You missed the part where I said I got a job, producing code which made someone else money, after only a semester of C having never done any programming before.

The other examples were there to give credence to the fact that you can learn vast amounts in a semester.

Also you missed the bit where I trained people in 4 weeks who had never programmed before how to hand write SQL queries on the linux command line.

There were 2 out of a class of 16 whom I would be comfortable recommending as junior DBA or reporting type folks.

"Too early" depends on the industry.
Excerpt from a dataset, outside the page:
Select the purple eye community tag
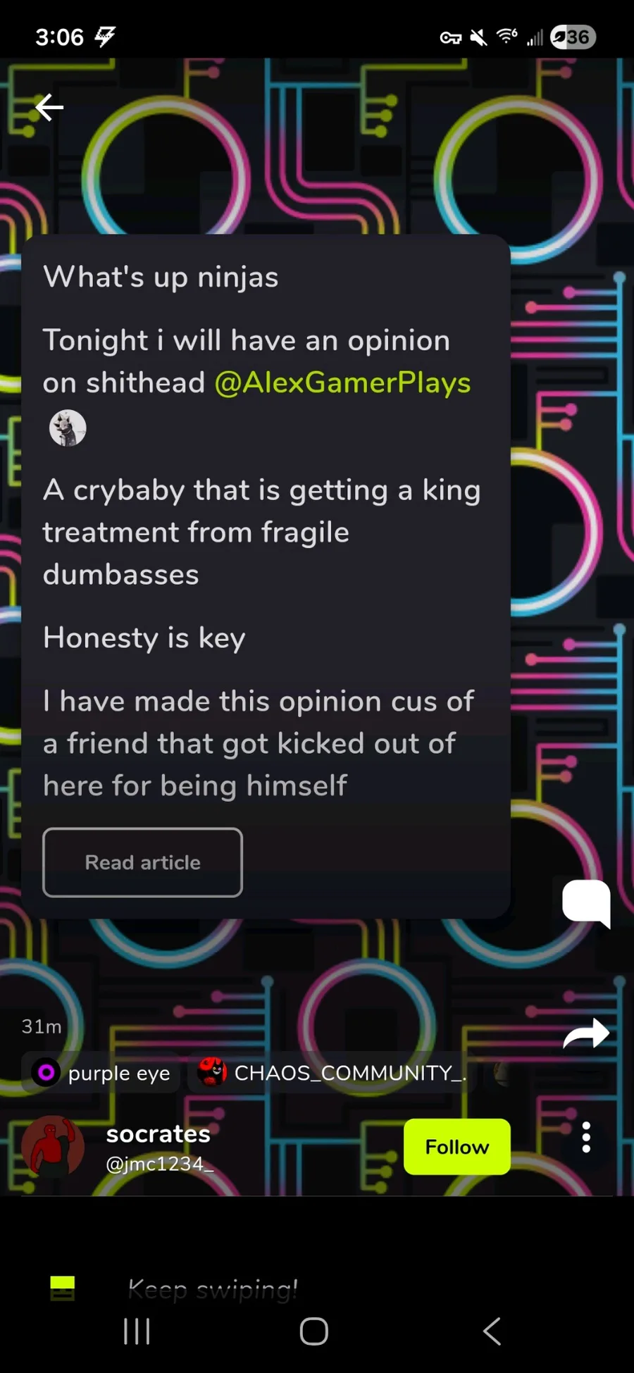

In neurosurgery you need an undergrad degree, then a postgrad degree in medicine, then 4 years as an intern, and blah blah (it's been a while since I watched "Scrubs" :) but for programming, particularly writing web based C.R.U.D apps, deploying Wordpress sites, maintaining existing projects, or writing internal tools for business automation, you can basically start as soon as you understand the basics of programming.

Not every company in the world is a 4 person startup looking for "full stack unicorns" - there is a huge industry out there that can make use of people with a solid grounding in the principles of programming to product "merchantable" work with real value.


If Hackbright didn't have the capability to teach skills in a short period of time, we wouldn't have jobs, wouldn't have our own working apps, and certainly wouldn't be winning any prizes at hackathons.

Before the first program was half over, these two students won 2nd place: http://www.women2.com/two-student-programmers-build-their-1s...

Another example is the ESPNW event that took place before the second program was over: http://www.twilio.com/blog/2012/11/female-hackers-represent-...


You're also forgetting that they've got an application process.

It's not like they're taking random people off the street and claiming that they'll be competent programmers at the end of 10 weeks.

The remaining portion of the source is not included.